12.         Against that background, I return to examine exactly what Bodha did decide.  As Mr Charman acutely pointed out, Bodha was not an ignorance case at all.  The applicant was throughout advised by a trade union official, who was well aware of the three-month time limit but decided nevertheless to defer issuing proceedings (see page 202 D-H); the general observations on which Mr Forshaw relies must be understood in that light.  In Palmer too the applicants were being advised by a trade union.  Although there is no express finding there that the trade union was aware of the time limits, it probably was, and plainly should have been; and on the so-called “skilled adviser” approach the applicants would be treated as having had the relevant knowledge.  In both cases, therefore, the issue was whether the pursuit of an internal appeal in itself made it not reasonably practicable to present a claim in the industrial tribunal.  It was not whether it was reasonable for the applicants not to be aware of the time limits, which is the question on the facts here.  I do not therefore regard Bodha or Palmer as requiring me to reach a different decision to that to which I would come on the application of ordinary principles.

 

13.         I turn to element (b) - that is, the question whether the claim was presented within a reasonable period following expiry of the primary time limit.  The logic of the Judge’s decision on the first question is that any delay up to the delivery of the appeal decision was reasonable.  The real question is whether the Claimant acted with reasonable expedition thereafter.  The facts are as follows.  The appeal letter was, as I have said, sent on 28 June, over a month after the appeal hearing.  The Claimant had in the meantime gone to Denmark on holiday.  He had not made any arrangements for forwarding his mail or asked his parents to open his letters in his absence.  It was not until a friend went out to Copenhagen to visit him in mid-July, taking his post with him, that he learned of the dismissal of the appeal.  He then spoke promptly to his father who did the necessary research online and within a few days - that is, on 21 July - presented a claim on his behalf.

 

14.         The Judge dealt with this issue in paragraph 10 of the Reasons as follows:

 

“Could it have been presented then earlier than it was?
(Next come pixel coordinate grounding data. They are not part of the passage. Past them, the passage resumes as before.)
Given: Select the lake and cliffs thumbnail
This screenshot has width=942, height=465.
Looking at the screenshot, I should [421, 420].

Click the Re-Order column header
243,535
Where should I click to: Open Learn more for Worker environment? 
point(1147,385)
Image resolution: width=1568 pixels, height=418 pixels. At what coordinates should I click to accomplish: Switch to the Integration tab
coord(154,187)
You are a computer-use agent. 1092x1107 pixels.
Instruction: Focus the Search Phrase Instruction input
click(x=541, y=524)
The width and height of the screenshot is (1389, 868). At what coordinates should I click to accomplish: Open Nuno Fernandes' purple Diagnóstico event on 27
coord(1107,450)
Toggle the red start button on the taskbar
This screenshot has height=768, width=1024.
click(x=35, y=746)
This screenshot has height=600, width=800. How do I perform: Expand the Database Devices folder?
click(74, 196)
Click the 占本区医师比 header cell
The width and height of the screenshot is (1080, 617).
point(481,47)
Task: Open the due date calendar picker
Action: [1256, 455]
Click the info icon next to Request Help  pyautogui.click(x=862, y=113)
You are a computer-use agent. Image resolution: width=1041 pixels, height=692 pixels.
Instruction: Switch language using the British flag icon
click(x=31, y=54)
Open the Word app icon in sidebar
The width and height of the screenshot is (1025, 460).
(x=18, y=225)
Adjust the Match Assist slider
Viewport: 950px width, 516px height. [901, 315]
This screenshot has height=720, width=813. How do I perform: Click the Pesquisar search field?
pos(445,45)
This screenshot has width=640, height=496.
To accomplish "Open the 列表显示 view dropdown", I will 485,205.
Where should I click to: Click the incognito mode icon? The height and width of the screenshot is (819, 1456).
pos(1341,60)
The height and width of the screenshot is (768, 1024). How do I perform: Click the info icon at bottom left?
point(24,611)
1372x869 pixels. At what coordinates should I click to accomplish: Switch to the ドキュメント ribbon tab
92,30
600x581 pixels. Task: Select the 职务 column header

The point made then by Ms McLorinan on behalf of the Respondent is the claimant’s family really should have put in place some mechanism for bringing the contents of the letter to the family’s attention rather than just leaving it in a rack waiting for it to be taken out or perhaps even waiting for Mr Charman Jnr to return from Copenhagen where he had been holidaying for a month.  They should have done more.  That has superficial attraction as an argument but the one thing it omits is that whilst to a lawyer that may seem prudent, it is not necessarily the logical or reasonable step if you consider that the principal person concerned, namely Mr Charman Snr, was unaware of the time limit.  Why, given that it was not reasonably practicable for the complaint to be presented before the outcome was known, would at that stage it be reasonably practicable or reasonable to expect someone beyond that to go and look up time limits for something that they did not consider they needed at this stage?”

 

15.         Mr Forshaw submits that the Judge misdirected himself by taking into account the Claimant’s and his father’s ignorance of the time limits.  I do not agree: that ignorance was clearly a relevant consideration. 

 

16.         Mr Forshaw submits in the alternative that the decision was perverse.  Mr Charman knew that the appeal decision should be arriving shortly and that he would need to act promptly, if it was adverse, in order to make inquiries about further legal recourse.  It was not, he submits, reasonable in those circumstances to go abroad without leaving arrangements in place to ensure that he learned forthwith of the result of the appeal.  But the Judge thought otherwise.  His decision might be thought to be somewhat on the generous side, but I do not think that it could possibly be said to be perverse.

 

17.         Having, therefore, found against the Appellant on his challenge to both elements in the Judge’s decision, I dismiss the appeal.